● Your goal:
Reproduce every one of the following records word for word, without changing anything.

● Material provided:
▼

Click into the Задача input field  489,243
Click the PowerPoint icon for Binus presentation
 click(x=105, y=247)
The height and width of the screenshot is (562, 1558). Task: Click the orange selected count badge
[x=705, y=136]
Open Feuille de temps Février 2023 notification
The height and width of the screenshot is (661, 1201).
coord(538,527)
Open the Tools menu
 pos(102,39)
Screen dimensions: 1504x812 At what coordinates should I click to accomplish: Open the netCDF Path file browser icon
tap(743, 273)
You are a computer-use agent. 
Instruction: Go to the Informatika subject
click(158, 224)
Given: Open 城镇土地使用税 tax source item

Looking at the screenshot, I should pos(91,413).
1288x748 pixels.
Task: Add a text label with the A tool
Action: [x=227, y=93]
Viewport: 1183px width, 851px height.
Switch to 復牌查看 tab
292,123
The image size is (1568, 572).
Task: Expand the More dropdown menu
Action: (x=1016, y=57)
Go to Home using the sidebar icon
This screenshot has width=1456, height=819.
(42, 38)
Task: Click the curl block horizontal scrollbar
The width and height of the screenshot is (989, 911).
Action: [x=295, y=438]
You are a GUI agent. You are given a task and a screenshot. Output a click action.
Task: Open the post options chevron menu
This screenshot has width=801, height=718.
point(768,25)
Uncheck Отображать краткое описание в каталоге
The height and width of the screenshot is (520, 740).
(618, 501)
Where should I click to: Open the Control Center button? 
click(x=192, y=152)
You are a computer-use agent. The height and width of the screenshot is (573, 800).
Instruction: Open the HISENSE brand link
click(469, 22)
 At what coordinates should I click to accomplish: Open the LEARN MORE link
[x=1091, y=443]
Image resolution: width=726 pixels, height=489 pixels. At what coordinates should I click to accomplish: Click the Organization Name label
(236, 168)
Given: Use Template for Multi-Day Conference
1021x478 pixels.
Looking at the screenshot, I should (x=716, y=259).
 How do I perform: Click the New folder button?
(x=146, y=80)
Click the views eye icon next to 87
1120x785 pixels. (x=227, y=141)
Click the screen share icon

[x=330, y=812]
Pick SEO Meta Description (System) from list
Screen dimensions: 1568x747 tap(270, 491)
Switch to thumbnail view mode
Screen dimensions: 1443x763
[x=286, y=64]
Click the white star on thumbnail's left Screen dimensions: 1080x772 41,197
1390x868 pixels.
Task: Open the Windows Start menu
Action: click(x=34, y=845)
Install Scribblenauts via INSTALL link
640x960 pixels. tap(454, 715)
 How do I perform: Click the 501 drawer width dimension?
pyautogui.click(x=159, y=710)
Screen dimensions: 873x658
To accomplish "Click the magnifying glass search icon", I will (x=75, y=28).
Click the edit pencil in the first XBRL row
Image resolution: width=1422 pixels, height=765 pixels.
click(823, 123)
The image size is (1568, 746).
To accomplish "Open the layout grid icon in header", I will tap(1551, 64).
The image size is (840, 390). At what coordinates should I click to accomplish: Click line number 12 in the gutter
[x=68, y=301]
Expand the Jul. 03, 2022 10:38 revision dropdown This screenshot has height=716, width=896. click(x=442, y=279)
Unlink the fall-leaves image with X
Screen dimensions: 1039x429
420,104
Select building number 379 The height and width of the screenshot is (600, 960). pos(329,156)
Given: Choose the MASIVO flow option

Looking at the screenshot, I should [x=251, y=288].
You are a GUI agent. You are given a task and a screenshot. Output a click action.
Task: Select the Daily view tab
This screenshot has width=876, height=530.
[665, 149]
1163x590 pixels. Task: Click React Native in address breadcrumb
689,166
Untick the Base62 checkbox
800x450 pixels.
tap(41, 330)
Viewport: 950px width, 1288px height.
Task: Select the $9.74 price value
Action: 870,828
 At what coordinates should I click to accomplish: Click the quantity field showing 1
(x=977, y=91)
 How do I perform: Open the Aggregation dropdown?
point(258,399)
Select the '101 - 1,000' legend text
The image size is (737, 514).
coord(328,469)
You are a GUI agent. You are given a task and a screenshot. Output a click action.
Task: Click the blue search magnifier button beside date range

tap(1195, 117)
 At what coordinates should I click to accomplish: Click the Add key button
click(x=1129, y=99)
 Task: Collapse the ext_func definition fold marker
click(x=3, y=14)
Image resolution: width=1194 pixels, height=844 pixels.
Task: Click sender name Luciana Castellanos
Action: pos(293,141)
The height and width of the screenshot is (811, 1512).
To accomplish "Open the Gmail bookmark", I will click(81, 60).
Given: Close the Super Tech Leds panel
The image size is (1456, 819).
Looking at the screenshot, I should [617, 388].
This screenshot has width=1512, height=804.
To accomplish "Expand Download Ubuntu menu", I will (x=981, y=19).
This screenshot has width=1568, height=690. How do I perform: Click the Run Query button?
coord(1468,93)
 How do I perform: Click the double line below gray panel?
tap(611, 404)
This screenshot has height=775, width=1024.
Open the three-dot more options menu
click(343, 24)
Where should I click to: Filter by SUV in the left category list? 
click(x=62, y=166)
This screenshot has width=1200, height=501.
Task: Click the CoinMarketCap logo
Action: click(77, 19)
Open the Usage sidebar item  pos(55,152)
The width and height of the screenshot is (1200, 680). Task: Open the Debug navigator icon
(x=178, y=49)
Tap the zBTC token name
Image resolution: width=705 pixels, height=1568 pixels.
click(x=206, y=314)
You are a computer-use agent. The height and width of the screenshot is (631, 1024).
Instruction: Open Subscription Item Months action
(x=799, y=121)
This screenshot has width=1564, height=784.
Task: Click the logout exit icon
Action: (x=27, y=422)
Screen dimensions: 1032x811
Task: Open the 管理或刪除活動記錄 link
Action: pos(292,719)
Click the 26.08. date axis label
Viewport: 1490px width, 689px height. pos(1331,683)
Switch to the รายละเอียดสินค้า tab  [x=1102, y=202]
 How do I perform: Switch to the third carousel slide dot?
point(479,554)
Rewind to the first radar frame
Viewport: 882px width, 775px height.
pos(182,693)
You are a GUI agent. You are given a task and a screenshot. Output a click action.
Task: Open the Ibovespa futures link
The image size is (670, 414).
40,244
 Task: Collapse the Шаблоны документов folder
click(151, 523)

▲

● Completed exercise:
Click into the Задача input field  489,243
Click the PowerPoint icon for Binus presentation
 click(x=105, y=247)
The height and width of the screenshot is (562, 1558). Task: Click the orange selected count badge
[x=705, y=136]
Open Feuille de temps Février 2023 notification
The height and width of the screenshot is (661, 1201).
coord(538,527)
Open the Tools menu
 pos(102,39)
Screen dimensions: 1504x812 At what coordinates should I click to accomplish: Open the netCDF Path file browser icon
tap(743, 273)
You are a computer-use agent. 
Instruction: Go to the Informatika subject
click(158, 224)
Given: Open 城镇土地使用税 tax source item

Looking at the screenshot, I should pos(91,413).
1288x748 pixels.
Task: Add a text label with the A tool
Action: [x=227, y=93]
Viewport: 1183px width, 851px height.
Switch to 復牌查看 tab
292,123
The image size is (1568, 572).
Task: Expand the More dropdown menu
Action: (x=1016, y=57)
Go to Home using the sidebar icon
This screenshot has width=1456, height=819.
(42, 38)
Task: Click the curl block horizontal scrollbar
The width and height of the screenshot is (989, 911).
Action: [x=295, y=438]
You are a GUI agent. You are given a task and a screenshot. Output a click action.
Task: Open the post options chevron menu
This screenshot has width=801, height=718.
point(768,25)
Uncheck Отображать краткое описание в каталоге
The height and width of the screenshot is (520, 740).
(618, 501)
Where should I click to: Open the Control Center button? 
click(x=192, y=152)
You are a computer-use agent. The height and width of the screenshot is (573, 800).
Instruction: Open the HISENSE brand link
click(469, 22)
 At what coordinates should I click to accomplish: Open the LEARN MORE link
[x=1091, y=443]
Image resolution: width=726 pixels, height=489 pixels. At what coordinates should I click to accomplish: Click the Organization Name label
(236, 168)
Given: Use Template for Multi-Day Conference
1021x478 pixels.
Looking at the screenshot, I should (x=716, y=259).
 How do I perform: Click the New folder button?
(x=146, y=80)
Click the views eye icon next to 87
1120x785 pixels. (x=227, y=141)
Click the screen share icon

[x=330, y=812]
Pick SEO Meta Description (System) from list
Screen dimensions: 1568x747 tap(270, 491)
Switch to thumbnail view mode
Screen dimensions: 1443x763
[x=286, y=64]
Click the white star on thumbnail's left Screen dimensions: 1080x772 41,197
1390x868 pixels.
Task: Open the Windows Start menu
Action: click(x=34, y=845)
Install Scribblenauts via INSTALL link
640x960 pixels. tap(454, 715)
 How do I perform: Click the 501 drawer width dimension?
pyautogui.click(x=159, y=710)
Screen dimensions: 873x658
To accomplish "Click the magnifying glass search icon", I will (x=75, y=28).
Click the edit pencil in the first XBRL row
Image resolution: width=1422 pixels, height=765 pixels.
click(823, 123)
The image size is (1568, 746).
To accomplish "Open the layout grid icon in header", I will tap(1551, 64).
The image size is (840, 390). At what coordinates should I click to accomplish: Click line number 12 in the gutter
[x=68, y=301]
Expand the Jul. 03, 2022 10:38 revision dropdown This screenshot has height=716, width=896. click(x=442, y=279)
Unlink the fall-leaves image with X
Screen dimensions: 1039x429
420,104
Select building number 379 The height and width of the screenshot is (600, 960). pos(329,156)
Given: Choose the MASIVO flow option

Looking at the screenshot, I should [x=251, y=288].
You are a GUI agent. You are given a task and a screenshot. Output a click action.
Task: Select the Daily view tab
This screenshot has width=876, height=530.
[665, 149]
1163x590 pixels. Task: Click React Native in address breadcrumb
689,166
Untick the Base62 checkbox
800x450 pixels.
tap(41, 330)
Viewport: 950px width, 1288px height.
Task: Select the $9.74 price value
Action: 870,828
 At what coordinates should I click to accomplish: Click the quantity field showing 1
(x=977, y=91)
 How do I perform: Open the Aggregation dropdown?
point(258,399)
Select the '101 - 1,000' legend text
The image size is (737, 514).
coord(328,469)
You are a GUI agent. You are given a task and a screenshot. Output a click action.
Task: Click the blue search magnifier button beside date range

tap(1195, 117)
 At what coordinates should I click to accomplish: Click the Add key button
click(x=1129, y=99)
 Task: Collapse the ext_func definition fold marker
click(x=3, y=14)
Image resolution: width=1194 pixels, height=844 pixels.
Task: Click sender name Luciana Castellanos
Action: pos(293,141)
The height and width of the screenshot is (811, 1512).
To accomplish "Open the Gmail bookmark", I will click(81, 60).
Given: Close the Super Tech Leds panel
The image size is (1456, 819).
Looking at the screenshot, I should [617, 388].
This screenshot has width=1512, height=804.
To accomplish "Expand Download Ubuntu menu", I will (x=981, y=19).
This screenshot has width=1568, height=690. How do I perform: Click the Run Query button?
coord(1468,93)
 How do I perform: Click the double line below gray panel?
tap(611, 404)
This screenshot has height=775, width=1024.
Open the three-dot more options menu
click(343, 24)
Where should I click to: Filter by SUV in the left category list? 
click(x=62, y=166)
This screenshot has width=1200, height=501.
Task: Click the CoinMarketCap logo
Action: click(77, 19)
Open the Usage sidebar item  pos(55,152)
The width and height of the screenshot is (1200, 680). Task: Open the Debug navigator icon
(x=178, y=49)
Tap the zBTC token name
Image resolution: width=705 pixels, height=1568 pixels.
click(x=206, y=314)
You are a computer-use agent. The height and width of the screenshot is (631, 1024).
Instruction: Open Subscription Item Months action
(x=799, y=121)
This screenshot has width=1564, height=784.
Task: Click the logout exit icon
Action: (x=27, y=422)
Screen dimensions: 1032x811
Task: Open the 管理或刪除活動記錄 link
Action: pos(292,719)
Click the 26.08. date axis label
Viewport: 1490px width, 689px height. pos(1331,683)
Switch to the รายละเอียดสินค้า tab  [x=1102, y=202]
 How do I perform: Switch to the third carousel slide dot?
point(479,554)
Rewind to the first radar frame
Viewport: 882px width, 775px height.
pos(182,693)
You are a GUI agent. You are given a task and a screenshot. Output a click action.
Task: Open the Ibovespa futures link
The image size is (670, 414).
40,244
 Task: Collapse the Шаблоны документов folder
click(151, 523)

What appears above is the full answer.